The design of aircraft components is a complex process that must simultaneously account for environmental impact, manufacturability, cost and structural performance to meet modern regulatory requirements and sustainability objectives. When these factors are integrated from the early design stages, the approach transcends traditional eco-design and becomes a genuinely sustainability-oriented design methodology. This study proposes a sustainability-driven design framework for aircraft components and demonstrates its application to a fuselage panel consisting of a curved skin, four frames, seven stringers, and twenty-four clips. The design variables investigated include the material selection, joining methods, and subcomponent thicknesses.

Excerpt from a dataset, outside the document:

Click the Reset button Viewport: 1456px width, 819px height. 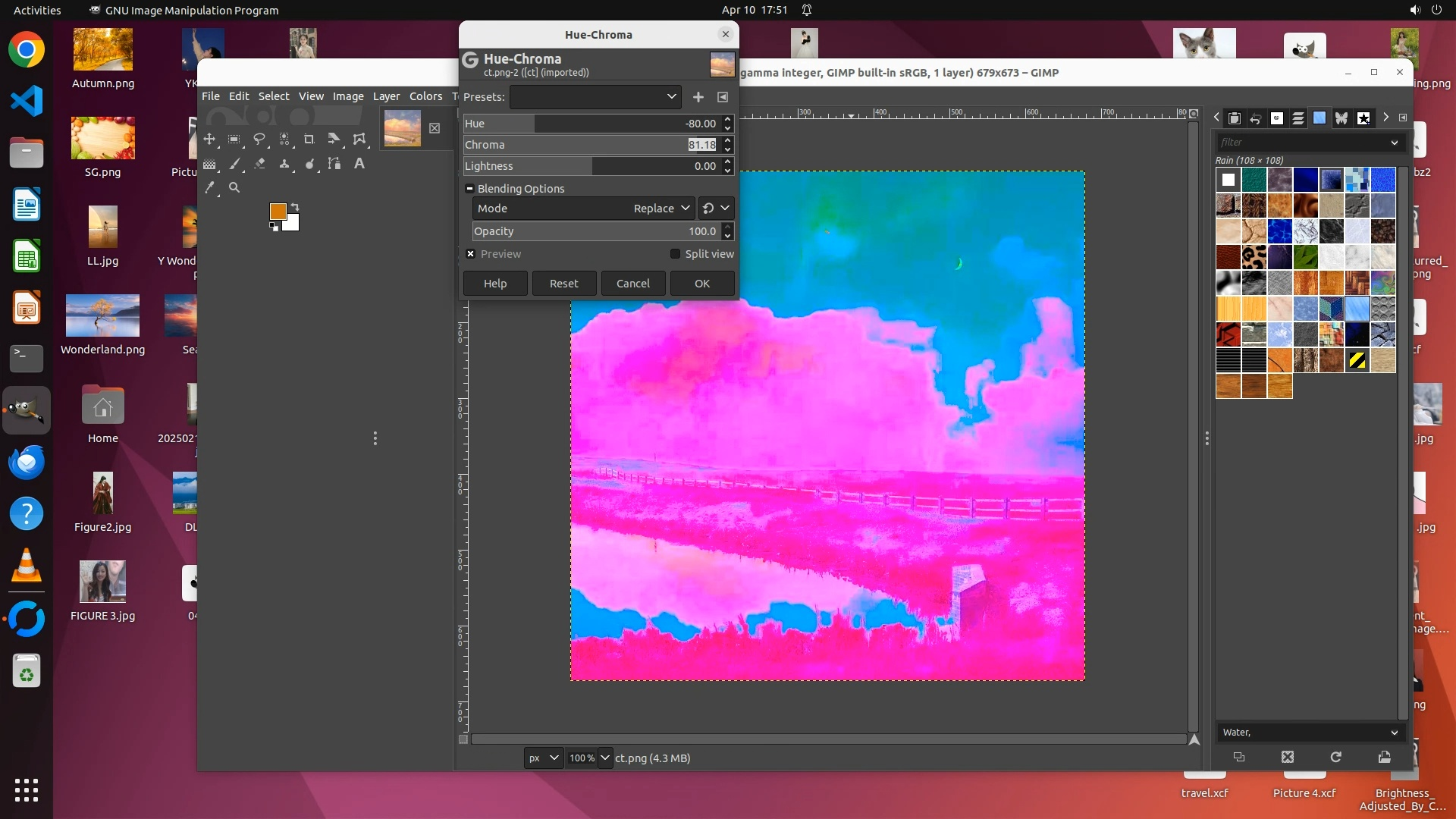(563, 284)
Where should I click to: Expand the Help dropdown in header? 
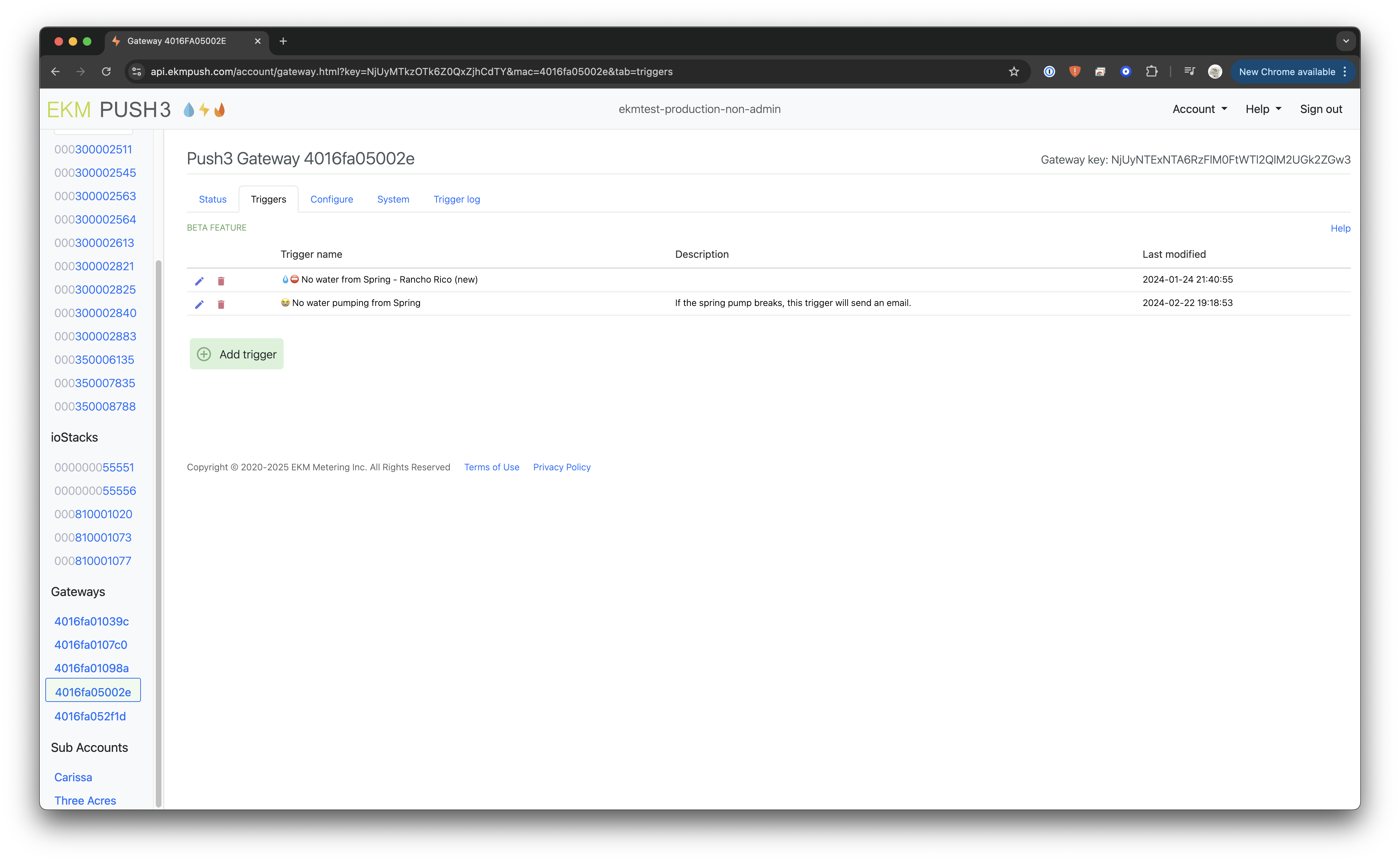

The design space is constructed through a combinatorial generation process coupled with compatibility and feasibility constraints. Sustainability criteria are evaluated using a combination of parametric Life Cycle Assessment (LCA) and Life Cycle Costing (LCC) regression models, parametric Finite Element Analysis (FEA), and Random Forest surrogate modeling trained on a stratified set of simulation results. Two methodological pathways are introduced: 1. Cluster-based optimization, involving customized clustering followed by multi-criteria decision-making (MCDM) within each cluster. 2. Global optimization, performed across the full decision matrix using Pareto front analysis and MCDM techniques. A stability analysis of five objective-weighting methods and four normalization techniques is conducted to identify the most robust methodological configuration. The results—based on a full cradle-to-grave assessment that includes the use phase over a 30-year A319 aircraft operational lifetime—show that the thermoplastic CFRP panel joined by welding emerges as the most sustainable design alternative.